Neyland has more than 30 years of experience and is putting that experience to work.
"There is a delicious irony that a practitioner of the most fleeting and temporary form of sculpture, that being snow, would shed light on the oldest and most noticeable sculpture on the plant," said Neyland.
Neyland is sculpting with Team Breck in the 30th International Snow Sculpture Championship, an event he helped to start. He's also getting the attention of archaeologists around the world for his work with the Great Sphinx of Giza.
For years, some archaeologists have wondered why the head of the Great Sphinx is so small. It sits on the much larger body of a lion and one theory is that it was reshaped and cut down from a larger head.

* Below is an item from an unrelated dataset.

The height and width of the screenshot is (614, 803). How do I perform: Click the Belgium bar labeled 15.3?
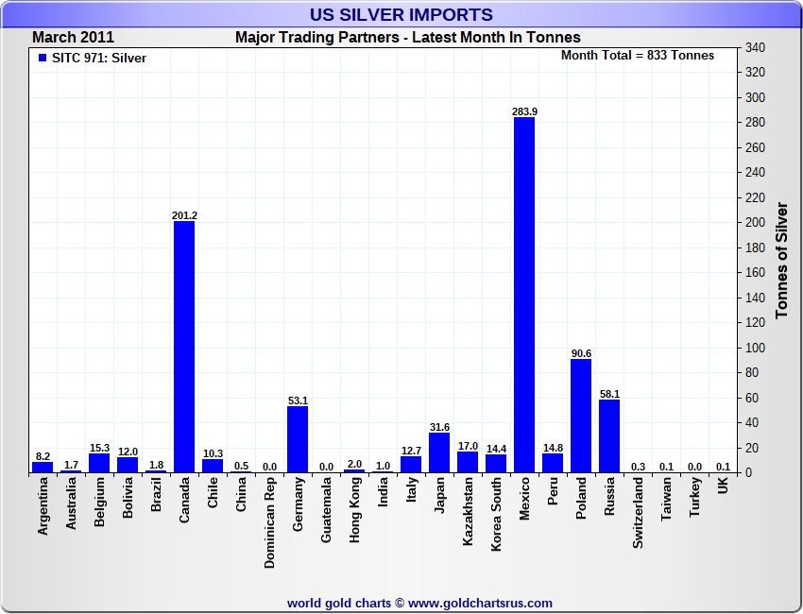99,463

"It is not my idea, but I did provide good proof of this concept that the head and body were carved at different times contrary to accepted history,” said Neyland.
Neyland started studying pictures and even went to Egypt to study the Sphinx, then used his carving skills to build a model that shows how the head of the Sphinx could have been carved from a bigger head of a lioness.
"My reasoning is that everything that would have presented through history on the Sphinx’s head would have to fit inside the original lioness head if this theory would hold any water at all,” said Neyland. “That’s what I set out to prove sculpturally and I believe I have.”
Neyland has written a paper on the subject and his work has landed him on the cover of an Italian archaeological magazine called Phoenix, which is writing an article about his findings.